Julius Pabst

Short Name: Julius Pabst
Full Name: Pabst, Julius
Birth Year: 1817
Death Year: 1881

Pabst, Julius, son of Karl Leopold Pabst, sometime Inspector of the Royal Normal School at Erfurt, was born at Wilhelmsrulie, near Eitorf on the Sieg (Rhenish Prussia), Oct. 18, 1817. From 1838 to 1842 he studied theology and philosophy at the Universities of Breslau and Halle; from 1842 to 1852 he acted as private tutor in Berlin, in the Neumark, and in Dresden; and from 1852 to the end of 1855, was engaged in literary pursuits at Berlin. After New Year's Day, 1856, he resided at Dresden as secretary and teacher of the dramatic art on the staff of the general direction of the Court Theatre and the Royal Orchestra, receiving, in 1860, the honorary title of Hofrath. He died Oct. 22, 1881 (F. Brümmer's Deutsche Dichter-lexicon, 1877, pt. ii. p. 123; MS. from his family, &c).

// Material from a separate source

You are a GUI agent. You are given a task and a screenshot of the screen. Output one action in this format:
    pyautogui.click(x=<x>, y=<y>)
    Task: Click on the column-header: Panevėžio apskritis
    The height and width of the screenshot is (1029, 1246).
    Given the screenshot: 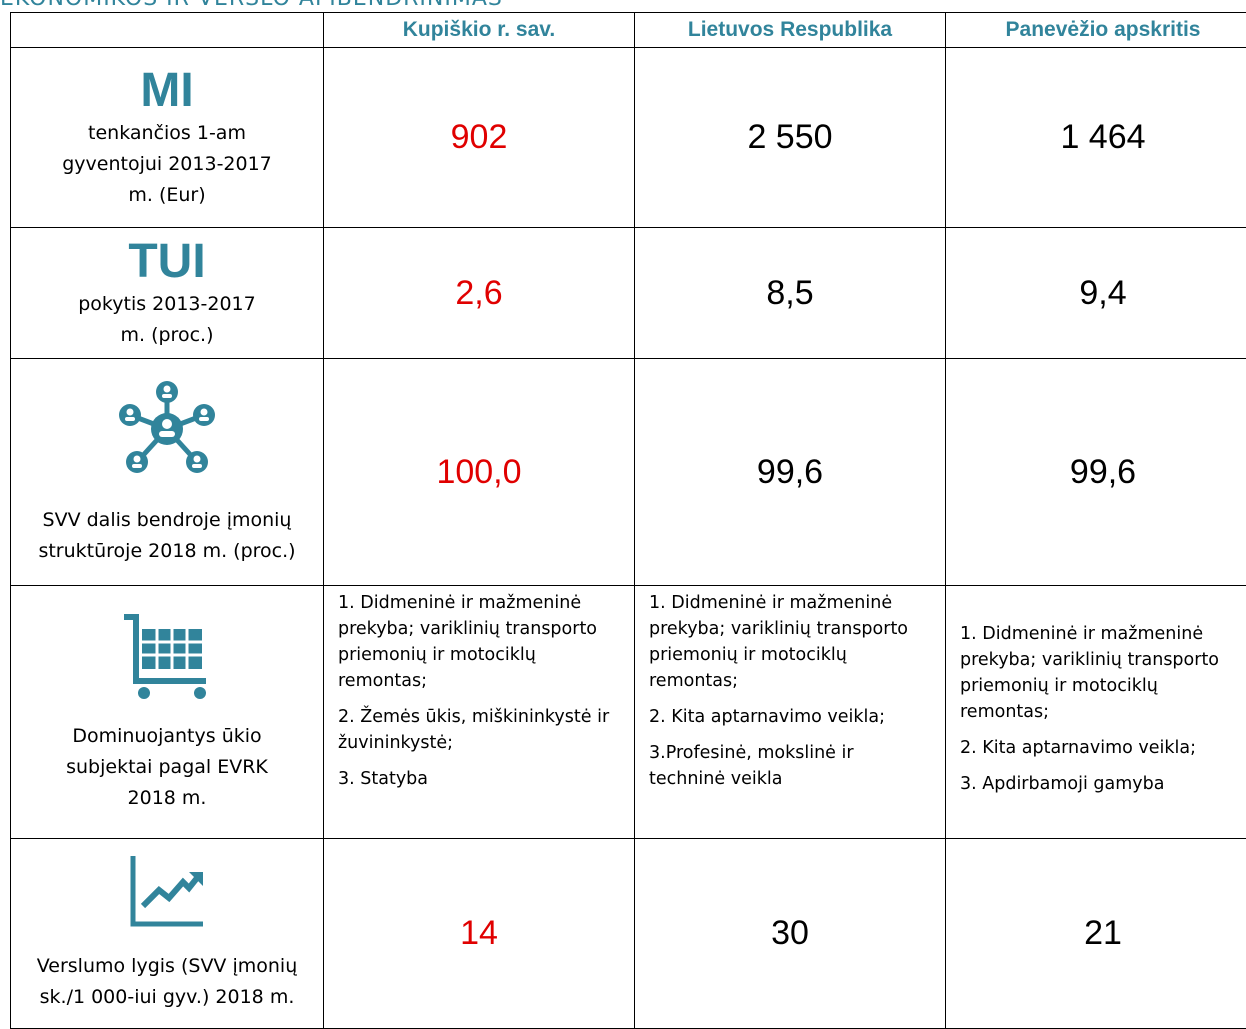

His hymns appeared principally in his (1) Die Furcht des Herrn ist der Weisheit Anfang, Berlin, 1846, and his (2) Christliches Schatzkästlein, Hamburg, 1848. The only one in English common use is:—
O Geist des Liohtes, komm hernieder. Whitsuntide. Schatzkästlein, p. 227, in 1 st. of 5 l., entitled "Festival Hymn." Translated as:—
Spirit of light, come down, we pray. In full, by Dr. R. Maguire, in his Melodies of the Fatherland, 1883, p. 73, repeated in R. Gault's Hymn Book, 1886, No. 252, omitting st. v., vi.